Lumbar disc surgery may be an option if:
- You have leg pain that hasn't improved with at least 6 weeks of nonsurgical treatment, you take strong pain medicine for your symptoms, and your symptoms are bad enough to interfere with normal activities and work.
- The nerve that the herniated disc is pressing on is causing weakness, loss of motion, or abnormal sensitivity in the area of the body that the nerve controls.
- Tests show that your herniated disc can be treated surgically.

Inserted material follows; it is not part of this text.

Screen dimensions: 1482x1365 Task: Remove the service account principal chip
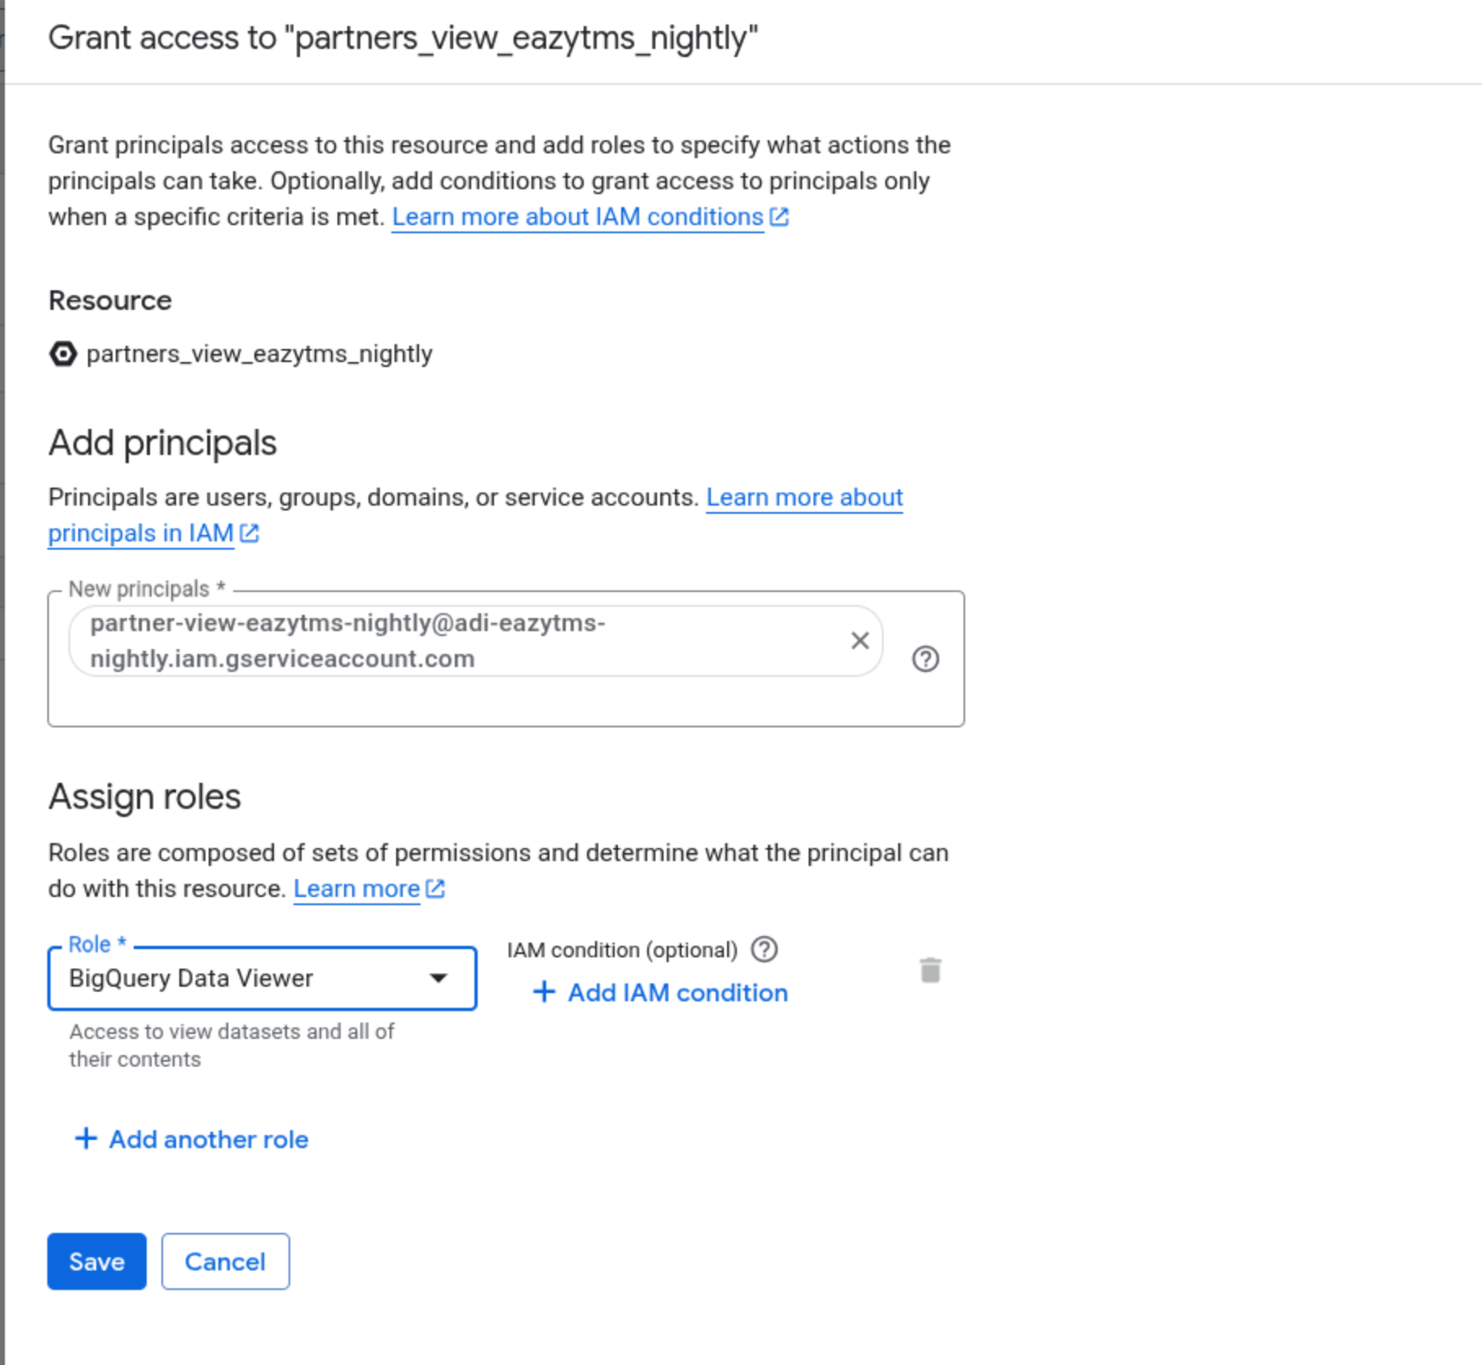click(x=859, y=641)
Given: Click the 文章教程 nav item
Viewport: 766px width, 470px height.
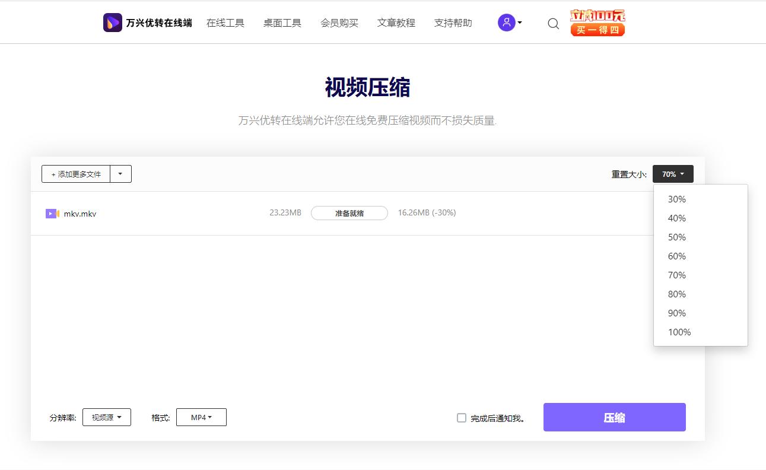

People who have surgery may feel better faster. But in the long run, people treated with surgery and people treated without surgery have similar abilities to work and to be active. Some people need more disc surgery after their first surgery.
Many people are able to slowly get back to work and daily activities soon after surgery. In some cases, your doctor may recommend a rehabilitation program after surgery. It might include physical therapy and home exercises.
Disc surgery isn't thought to be an effective treatment for low back pain that is not caused by a herniated disc. Disc surgery is also not done if back pain is the only symptom that the herniated disc causes.
- Discectomy or percutaneous discectomy. These are surgeries to remove herniated disc material that is causing the problem. They may be the most effective type of surgery for people who have tried nonsurgical treatment without success and who have severe, disabling leg pain.
- Laminotomy and laminectomy. These surgeries remove pressure on the spinal cord or spinal cord nerve roots.